What Rough Beast? A Small Meditation on Book Smugglers

What Rough Beast? A Small Meditation on Book Smugglers March 16, 2017

rough beast

Jurgis Bielinis was born on this day, the 16th of March, 1846, in Purviskiai, Lithuania.

During the long Russian occupation of Lithuania, books written in Latin-Alphabet Lithuanian were banned. It was a part of Russia’s assimilation program, which necessitated the destruction of historic Lithuanian culture, or at least the extreme attenuation of it. And, of course, at the heart of such things books must be banned. And so they were.
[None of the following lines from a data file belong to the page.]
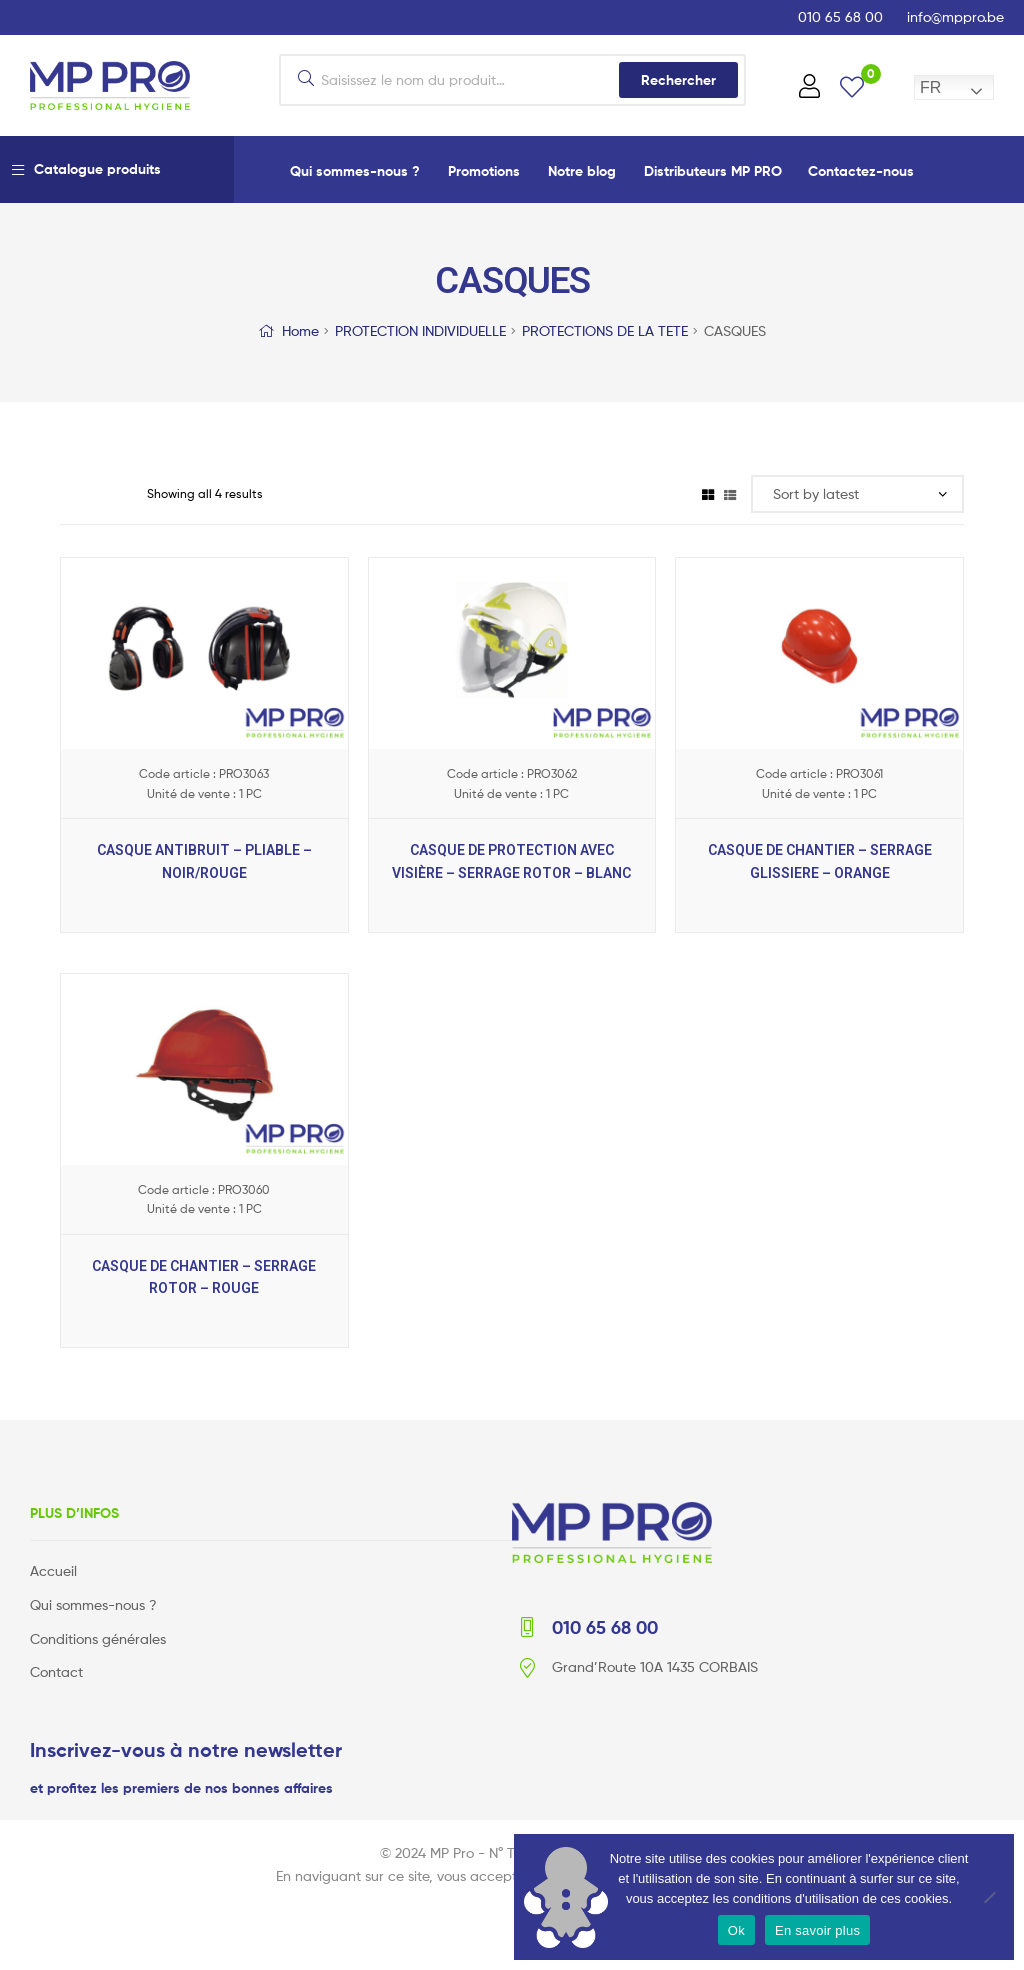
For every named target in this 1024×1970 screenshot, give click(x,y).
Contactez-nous (861, 171)
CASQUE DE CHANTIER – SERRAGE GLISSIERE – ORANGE (820, 861)
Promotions (484, 171)
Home (300, 330)
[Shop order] (857, 494)
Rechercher (678, 80)
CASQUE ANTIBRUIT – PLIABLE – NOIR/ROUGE (204, 861)
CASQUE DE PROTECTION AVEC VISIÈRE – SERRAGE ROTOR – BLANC (511, 861)
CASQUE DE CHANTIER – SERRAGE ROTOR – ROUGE (204, 1277)
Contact (56, 1671)
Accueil (53, 1570)
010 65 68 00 (840, 16)
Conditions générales (98, 1638)
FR (930, 87)
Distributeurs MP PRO (713, 171)
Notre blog (582, 171)
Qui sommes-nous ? (355, 171)
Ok (736, 1930)
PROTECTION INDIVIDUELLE (420, 330)
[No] (989, 1897)
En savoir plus (817, 1930)
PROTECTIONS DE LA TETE (605, 330)
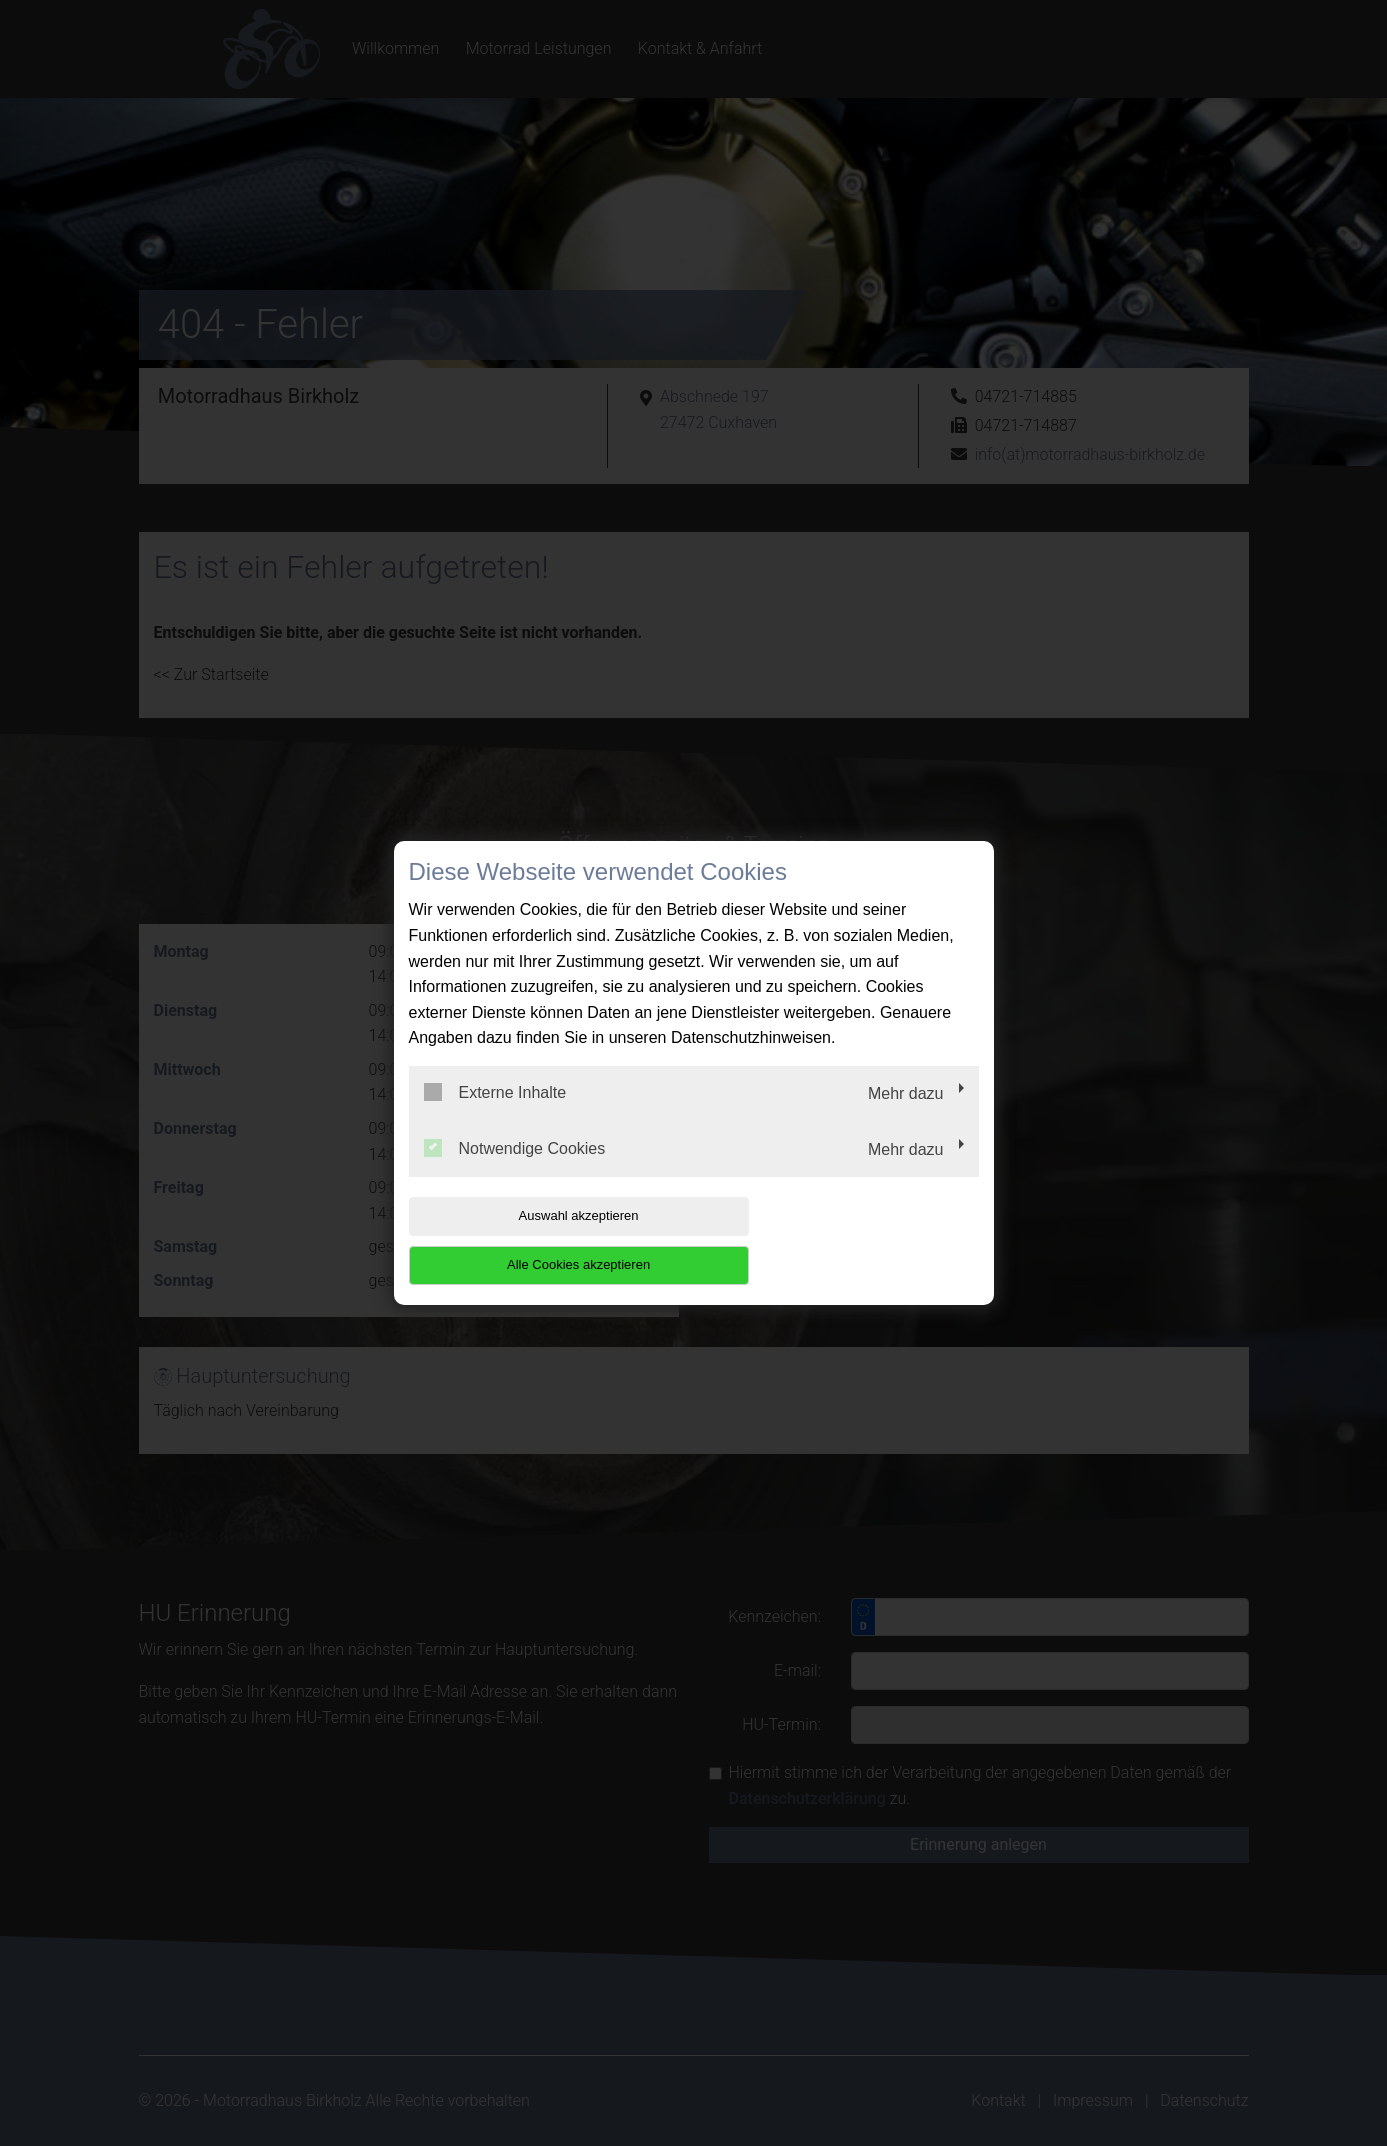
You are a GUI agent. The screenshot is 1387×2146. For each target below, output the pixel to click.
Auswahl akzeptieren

These were heady and lethal dangerous years. In the face of this oppression numerous secret societies formed simply to smuggle books into their occupied country. Jurgis Bielinis was among those. He joined with a number of others smuggling books into Lithuania, and is generally considered one of the central leaders of that continuing act of resistance.
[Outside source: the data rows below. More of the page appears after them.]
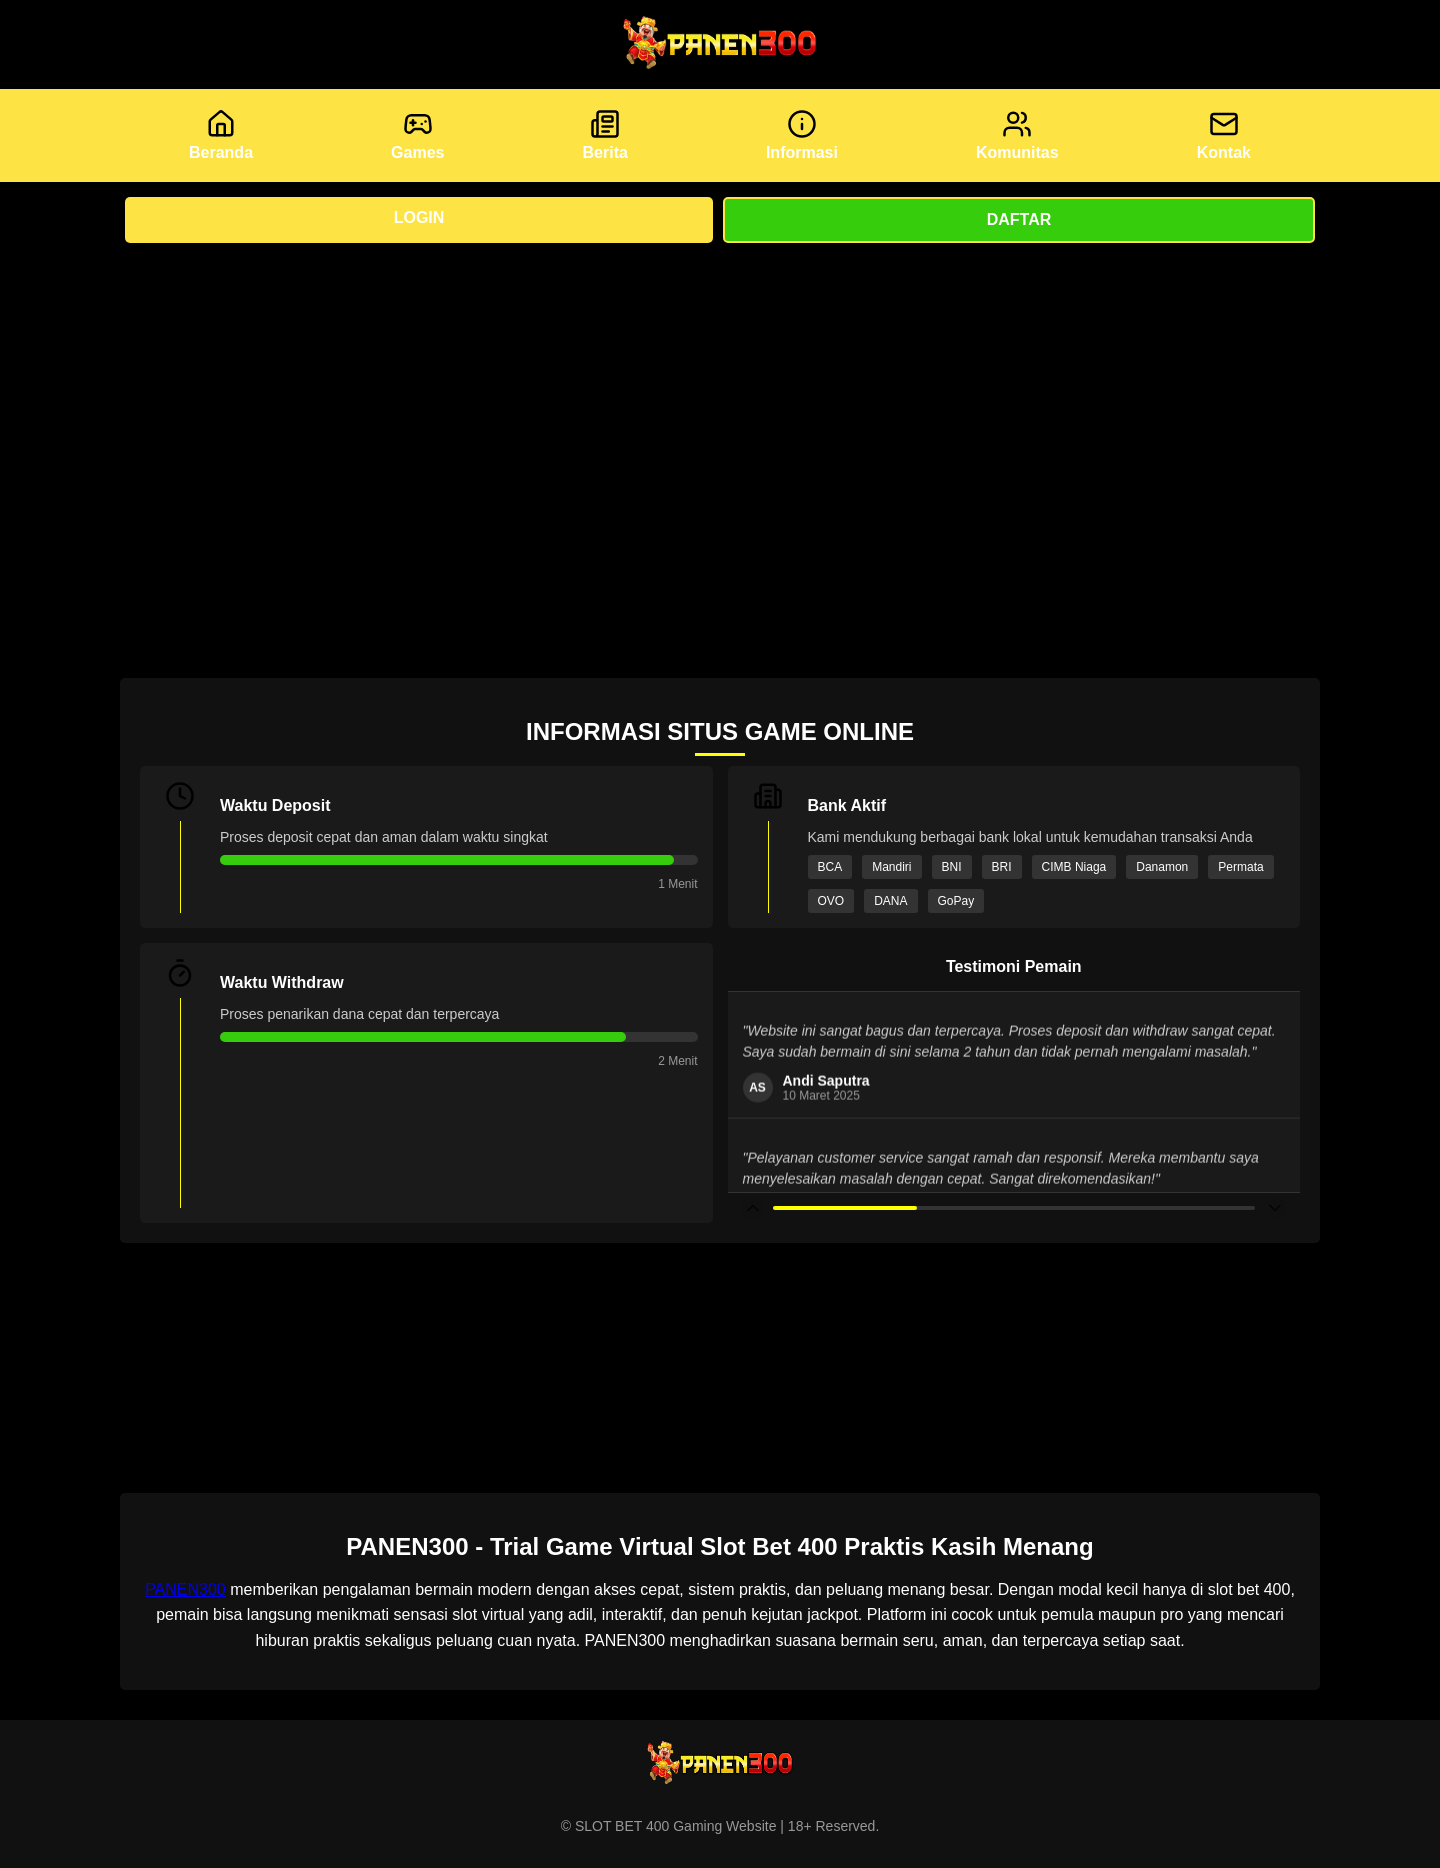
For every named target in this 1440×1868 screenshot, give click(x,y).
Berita (605, 135)
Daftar (1019, 219)
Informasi (802, 135)
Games (417, 135)
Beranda (221, 135)
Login (419, 217)
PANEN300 (185, 1589)
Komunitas (1017, 135)
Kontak (1224, 135)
People caught at the border smuggling were arrested, fined, imprisoned. Other were simply shot on the spot.

I think of Nazi’s and their bonfires. I think of the great litany of banned books. I find images from Fahrenheit 451 and people memorizing books to save them.

Today in Lithuania, they have come to mark Bielinis’ birthday as a celebration of those book smugglers.

Me, first I want to join in that celebration. But, also it sets me to thinking about our times. Today in the West we’re not so much concerned with banned books, although that in fact does happen from time to time, but rather, about how we choose to engage the information that is available to us. Our books are not banned, they’re drowned in a sea of trivia and misinformation.

At no time in human history has the ordinary person, actually has anyone had such wide and deep access to information. The problem for us is two-fold. First, there is that sea of trivia. And with it our inability to critically read what we find. I suspect when the history books are written they will speak of our Trump Era as one of rampant misinformation, willingly, eagerly consumed by people wanting their prejudices confirmed.

There has been a recent study that shows how in our contemporary American culture, we choose to isolate ourselves into echo chambers. That study revealed the American political right is more culpable. But, frankly, not all that much more. It is a thing we are prone to do as humans. But, it is a frightening thing. It is a harbinger of more ill to come.

W. B. Yeats sings a terribly prophecy.

Turning and turning in the widening gyre
The falcon cannot hear the falconer;
Things fall apart; the centre cannot hold;
Mere anarchy is loosed upon the world,
The blood-dimmed tide is loosed, and everywhere
The ceremony of innocence is drowned;
The best lack all conviction, while the worst
Are full of passionate intensity.

Surely some revelation is at hand;
Surely the Second Coming is at hand.
The Second Coming! Hardly are those words out
When a vast image out of Spiritus Mundi
Troubles my sight: somewhere in sands of the desert
A shape with lion body and the head of a man,
A gaze blank and pitiless as the sun,
Is moving its slow thighs, while all about it
Reel shadows of the indignant desert birds.
The darkness drops again; but now I know
That twenty centuries of stony sleep
Were vexed to nightmare by a rocking cradle,
And what rough beast, its hour come round at last,
Slouches towards Bethlehem to be born?

I read this and my skin crawls.

But, then, I find myself thinking of the Day of the Book Smugglers and Jurgis Bielinis. And, you know, I feel just the tiniest glimmer of hope. A shadow in the back of my heart. That rough beast need not be the disaster which confronts us. There are many prophets to choose from. Always have been.

Maybe instead of those with passionate intensity but with no compass through the night we’ll pick one of those best, lacking conviction in one sense, but, always curious. They’re there, they’re here.

If we want that person, those people, of course. Only if we are willing to be the womb of that savior, of those saviors. That’s the hard choice.

But, there is a choice. There is a chance.